Nicholas Goodison, who died last week, had fought a doomed campaign to keep the LSE out of the 20th century, preparing a million-document defence against legal action from the Office of Fair Trading, which had sought to end fixed commissions on share trades. Up against the ferocious director-general, Gordon Borrie, Goodison knew he never stood a chance, but understood that this would mark the end of the division of labour between stockbrokers and jobbers (market-makers).

The change destroyed the cozy carve-up, but precipitated unexpected windfall gains for the partners in the broking houses, and swimming pools all over Surrey, as the banks rushed in to buy their businesses following the City’s “Big Bang”. What looked from the outside to be a technical rule change has had a profound impact, with competition creating wealth on an unforeseeable scale.

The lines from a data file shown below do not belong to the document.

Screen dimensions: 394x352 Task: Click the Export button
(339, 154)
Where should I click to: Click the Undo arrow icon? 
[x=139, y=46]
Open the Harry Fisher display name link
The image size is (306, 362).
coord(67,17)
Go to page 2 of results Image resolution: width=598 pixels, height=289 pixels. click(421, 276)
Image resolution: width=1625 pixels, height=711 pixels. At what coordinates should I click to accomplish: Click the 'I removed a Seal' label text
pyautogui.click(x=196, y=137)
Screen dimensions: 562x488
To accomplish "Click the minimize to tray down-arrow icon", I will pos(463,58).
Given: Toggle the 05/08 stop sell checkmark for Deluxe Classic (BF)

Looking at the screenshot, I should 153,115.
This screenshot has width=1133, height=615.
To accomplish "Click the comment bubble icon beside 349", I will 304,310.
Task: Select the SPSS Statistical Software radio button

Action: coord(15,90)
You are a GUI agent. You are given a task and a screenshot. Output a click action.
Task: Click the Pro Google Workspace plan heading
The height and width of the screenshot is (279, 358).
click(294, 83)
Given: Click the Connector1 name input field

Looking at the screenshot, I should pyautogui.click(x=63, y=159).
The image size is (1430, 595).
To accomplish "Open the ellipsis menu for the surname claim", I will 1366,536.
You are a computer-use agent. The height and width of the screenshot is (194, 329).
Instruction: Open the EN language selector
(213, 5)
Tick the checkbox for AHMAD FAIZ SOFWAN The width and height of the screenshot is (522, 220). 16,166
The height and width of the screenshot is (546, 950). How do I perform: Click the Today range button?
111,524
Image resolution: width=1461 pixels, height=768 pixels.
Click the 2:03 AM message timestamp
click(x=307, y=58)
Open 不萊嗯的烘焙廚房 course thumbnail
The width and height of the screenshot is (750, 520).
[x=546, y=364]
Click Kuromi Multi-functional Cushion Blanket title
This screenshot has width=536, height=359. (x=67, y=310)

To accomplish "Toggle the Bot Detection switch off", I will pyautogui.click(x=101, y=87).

Goodison failed to see it himself, missing the opportunity to buy the London Financial Futures Exchange. He considered it too marginal, too expensive and rather vulgar. In fact, it represented the next step in the financialisation of the West’s economies, a process that has produced ever-expanding markets in ever-more exotic derivatives ever since. What had seemed to some like a disruption which would threaten City jobs has turned out to lay the foundations of a world-class industry. You could say that Goodison got the right answer for the wrong reason, rather like the protest from those Page 3 girls.

If only they had shareholders

It’s John Lewis and (fewer) Partners. The department store which had for so long seemed to be a model of how retailing should be done is swinging the axe again. This time it’s 1,000 from what is delicately described as “a layer of management” who will join the 4,423 partners who have been let go since the start of the pandemic. This will, we’re told, allow the business “to reinvest in what matters most to our customers.”

Ah yes, reinvest. The systemic problem with a partnership structure is that it has to generate its own risk capital, since there are no greedy outside shareholders to stump up when the going gets tough. Generating it from cutting costs is a long process, especially given the price of paying people to go away.

Sharon White, the whirlwind chairman since February last year, cannot be accused of lacking courage, and there remains a deep well of goodwill towards this business. However, it is not as deep as it was, and on-line shopping has done for the “Never knowingly undersold” mantra. Plans to turn car parks and unwanted stores into flats are all very well, but residential development is another business. It, too, requires capital, and Croydon Council has proved that it is potentially disastrous. There is no rescue if she gets it wrong.